Öffnung der Geschäfte
Schwere Zeiten für die Kaufleute des Servitenviertels

Werner Dreier sieht die positiven Seiten der Krise: Der Markt im Servitenviertel erfreut sich großer Beliebtheit.
  • Werner Dreier sieht die positiven Seiten der Krise: Der Markt im Servitenviertel erfreut sich großer Beliebtheit.
  • Foto: WHK
  • hochgeladen von Maximilian Spitzauer

Es darf wieder eingekauft werden. Bringt das endlich Erleichterung für die Alsergrunder Kaufleute?

ALSERGRUND. In den Einkaufsstraßen Wiens kehrt langsam, aber sicher wieder Leben ein. Geschäfte mit einer Verkaufsfläche von bis zu 400 Quadratmetern durften ihre Pforten endlich wieder öffnen und eine Art Neustart nach der Krise machen. Auch das Alsergrunder Servitenviertel fährt wieder hoch. Die bz hat sich mit Werner Dreier, dem Vorstand des Einkaufsstraßenvereins, über die vergangenen Wochen und die aktuelle Lage unterhalten.
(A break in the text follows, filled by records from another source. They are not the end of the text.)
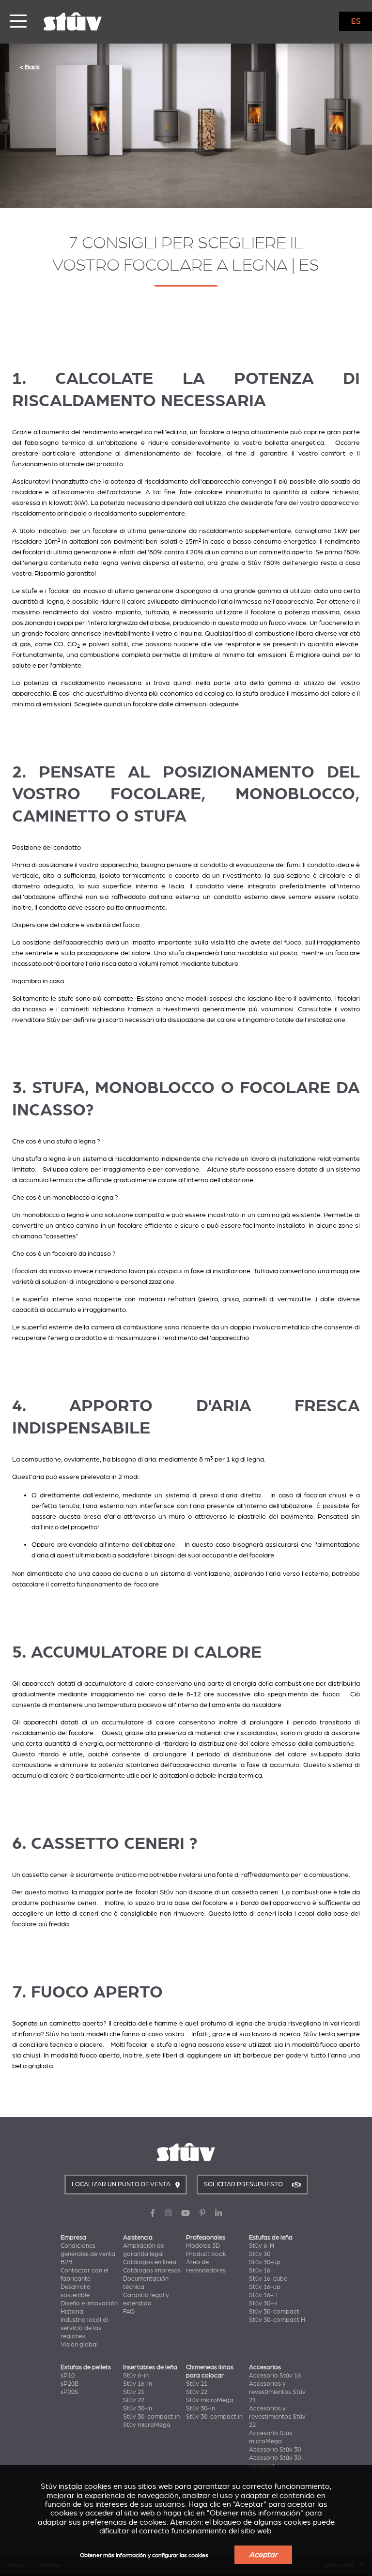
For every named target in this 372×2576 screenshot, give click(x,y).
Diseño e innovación (89, 2303)
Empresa (73, 2237)
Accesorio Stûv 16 (275, 2375)
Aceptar (263, 2554)
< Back (29, 67)
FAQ (129, 2311)
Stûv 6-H (261, 2245)
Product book (206, 2254)
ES (356, 21)
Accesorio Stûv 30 (275, 2449)
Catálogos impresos (152, 2270)
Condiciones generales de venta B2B (88, 2254)
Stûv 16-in (137, 2383)
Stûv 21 (133, 2392)
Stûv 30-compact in (151, 2416)
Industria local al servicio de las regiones (84, 2328)
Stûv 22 (133, 2400)
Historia (72, 2311)
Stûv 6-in (136, 2375)
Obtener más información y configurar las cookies (144, 2555)
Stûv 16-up (264, 2287)
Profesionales (205, 2237)
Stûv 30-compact (274, 2311)
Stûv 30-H (263, 2303)
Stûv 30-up (264, 2262)
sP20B (70, 2383)
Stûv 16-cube (268, 2278)
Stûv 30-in (137, 2408)
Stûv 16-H (263, 2295)
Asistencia (138, 2237)
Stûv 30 (259, 2254)
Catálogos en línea (149, 2262)
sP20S (69, 2392)
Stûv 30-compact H (277, 2320)
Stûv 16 (259, 2270)
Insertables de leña (150, 2367)
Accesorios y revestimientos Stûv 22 (277, 2416)
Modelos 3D (203, 2245)
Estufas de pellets (86, 2367)
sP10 (68, 2375)
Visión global (79, 2344)
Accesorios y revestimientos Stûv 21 (277, 2392)
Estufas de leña (271, 2237)
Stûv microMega (146, 2425)
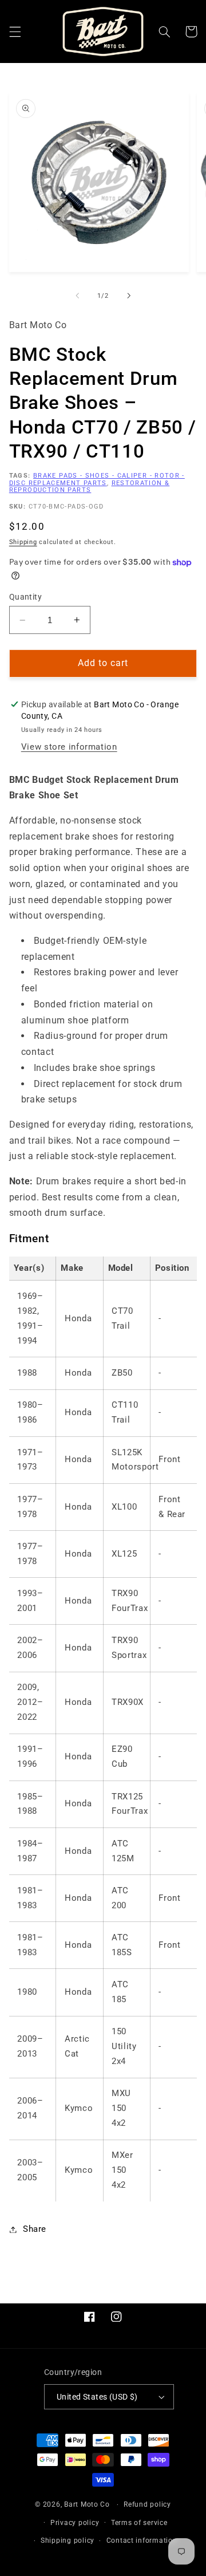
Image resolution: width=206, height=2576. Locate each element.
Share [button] (34, 2229)
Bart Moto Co (87, 2504)
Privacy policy (74, 2523)
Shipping (23, 542)
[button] (15, 31)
"Ich war auch während der Krise oft hier, als Optiker zähle ich zu den Gesundheitsberufen, musste also nicht schließen. Die Ruhe war schon gespenstisch", berichtet Dreier. Jetzt merke man jedoch eine deutliche Frequenzsteigerung im "kleinen Frankreich". Von einer wirklichen Erleichterung könne aber noch länger keine Rede sein. "Bis sich die Lage normalisiert, müssen wir sicher bis Ende des Jahres warten", schätzt Dreier die Situation ein. Außerdem seien viele Mitglieder des Vereins Gastronomen, die wohl noch länger auf die Öffnung warten müssten.
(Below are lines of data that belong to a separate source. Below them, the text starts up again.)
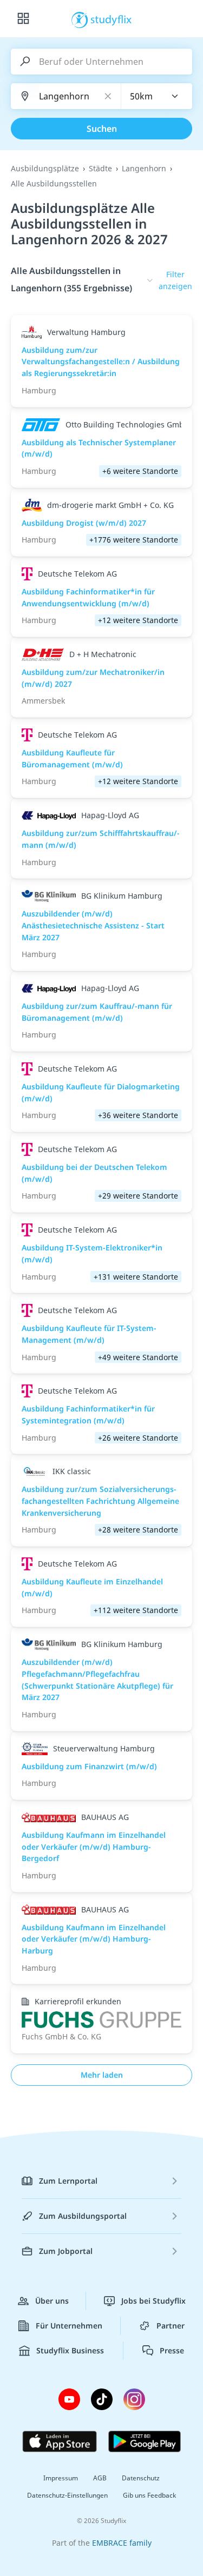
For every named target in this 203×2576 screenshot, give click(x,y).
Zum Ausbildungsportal (83, 2216)
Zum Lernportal (68, 2181)
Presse (172, 2350)
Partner (170, 2325)
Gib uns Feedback (149, 2495)
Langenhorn (144, 168)
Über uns (52, 2301)
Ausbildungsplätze (45, 168)
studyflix (111, 19)
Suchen (102, 129)
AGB (100, 2478)
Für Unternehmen (69, 2325)
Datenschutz (141, 2478)
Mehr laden (102, 2075)
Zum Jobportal (66, 2251)
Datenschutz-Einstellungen (67, 2495)
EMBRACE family (122, 2543)
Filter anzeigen (175, 280)
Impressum (60, 2478)
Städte (100, 168)
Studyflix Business (70, 2350)
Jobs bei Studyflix (153, 2301)
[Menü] (23, 19)
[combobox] (157, 96)
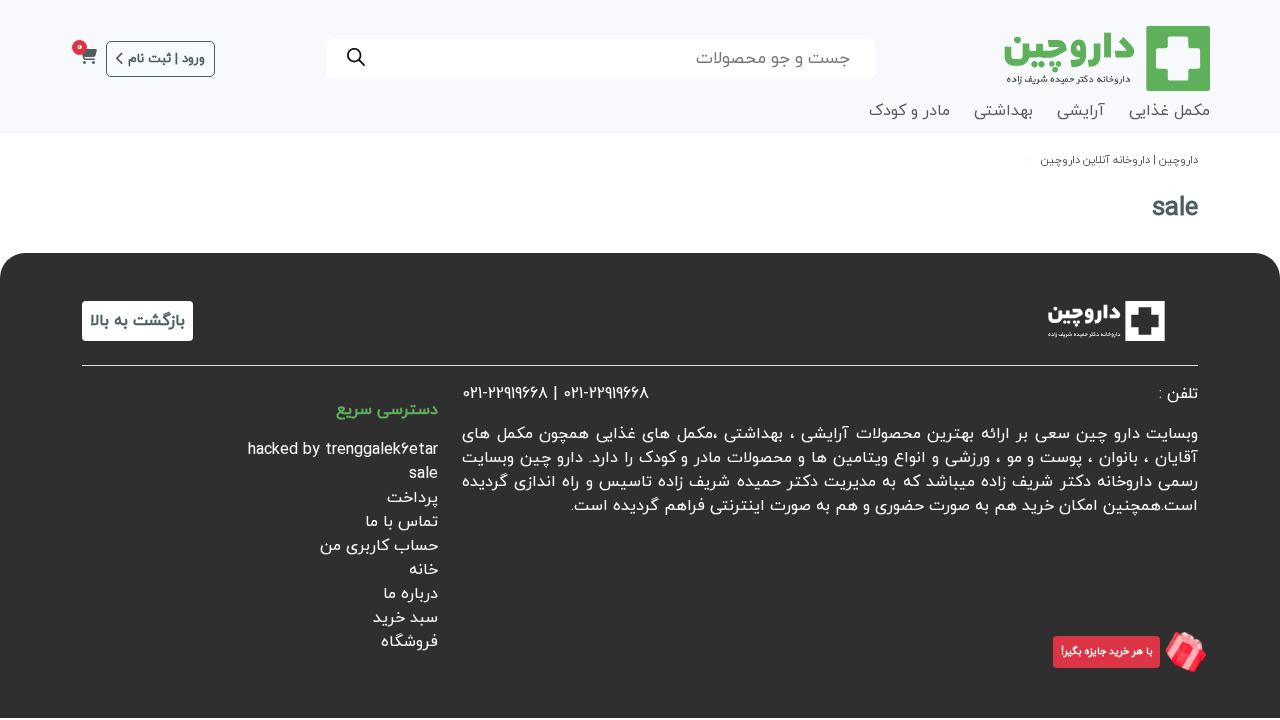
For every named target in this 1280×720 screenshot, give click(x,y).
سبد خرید (405, 618)
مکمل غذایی (1169, 111)
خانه (423, 570)
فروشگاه (409, 642)
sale (423, 474)
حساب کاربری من (379, 546)
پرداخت (412, 498)
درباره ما (410, 594)
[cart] (88, 59)
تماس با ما (401, 522)
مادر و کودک (909, 111)
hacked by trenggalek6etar (343, 450)
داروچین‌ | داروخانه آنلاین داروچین (1119, 160)
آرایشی (1081, 111)
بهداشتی (1003, 111)
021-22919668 (606, 394)
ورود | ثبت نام (166, 59)
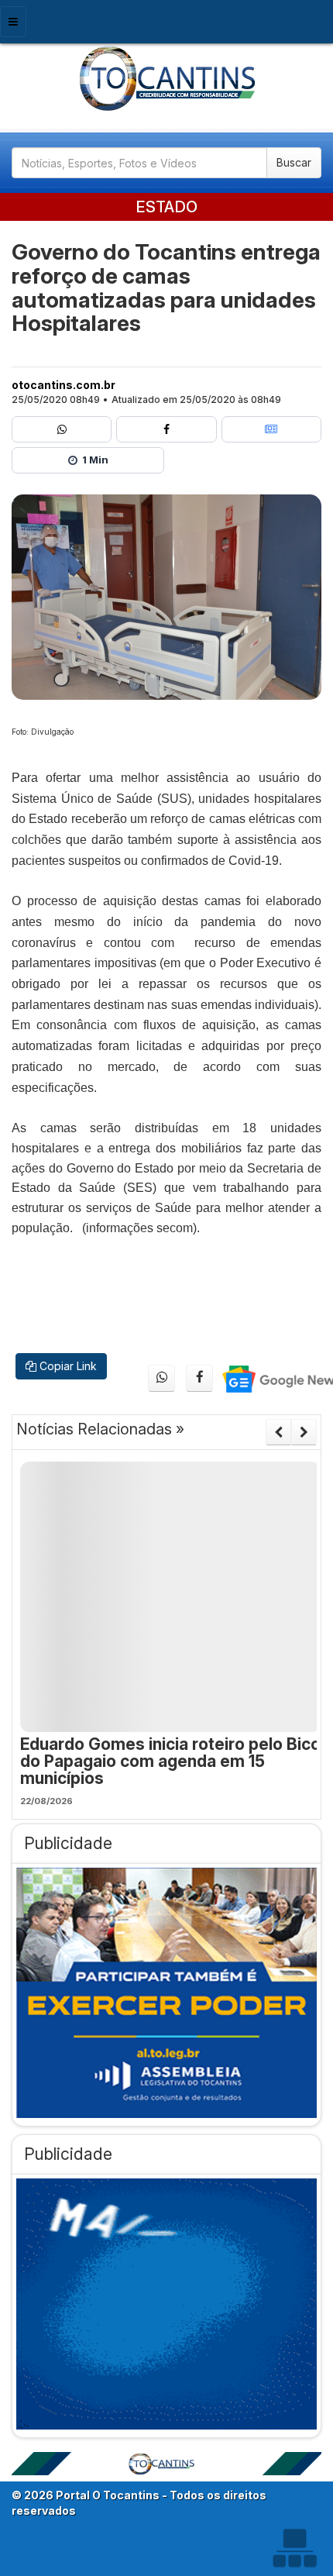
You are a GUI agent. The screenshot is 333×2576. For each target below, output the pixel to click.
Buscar (293, 162)
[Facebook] (166, 429)
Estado (166, 207)
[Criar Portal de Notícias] (294, 2547)
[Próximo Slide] (304, 1432)
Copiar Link (66, 1365)
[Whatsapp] (62, 429)
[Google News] (271, 429)
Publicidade (68, 1843)
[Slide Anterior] (278, 1432)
Das sei auch mit härteren Schicksalsschlägen verbunden. "Ein Italiener hat bei uns im Grätzel gerade einmal drei Wochen vor der Krise aufgesperrt", berichtet Dreier. Ähnlich geht es auch dem Sigmund-Freud-Museum. Dort wurde kräftig investiert, die geplante Öffnung bleibt allerdings aufgrund der Maßnahmen aus. "Das Museum war ein großer Frequenzbringer für unser Viertel", erklärt Dreier. Aber allen Mitgliedern werde geholfen, wo es gehe. "Wir stehen außerdem in ständigem Austausch mit der Wirtschaftskammer", so Dreier.

Markt als Nahversorger

Es gibt aber auch positive Entwicklungen seit der Krise: Der Markt, der vergangenes Jahr ins Leben gerufen wurde und seitdem jeden Donnerstag vor der Pfarre Rossau stattfindet, erfreut sich einer Rekord-Beliebtheit. "Es war für den Markt ein Glück, weil viele Leute zu Hause sind und dieses großartige Angebot nun kennen und schätzen gelernt haben", zeigt sich Dreier erfreut. Damit sei auch den Lieferanten geholfen, denn sie könnten sich darauf verlassen, dass sie auf dem Markt vor der Pfarre Rossau zumindest einmal in der Woche ihre Waren verkaufen könnten.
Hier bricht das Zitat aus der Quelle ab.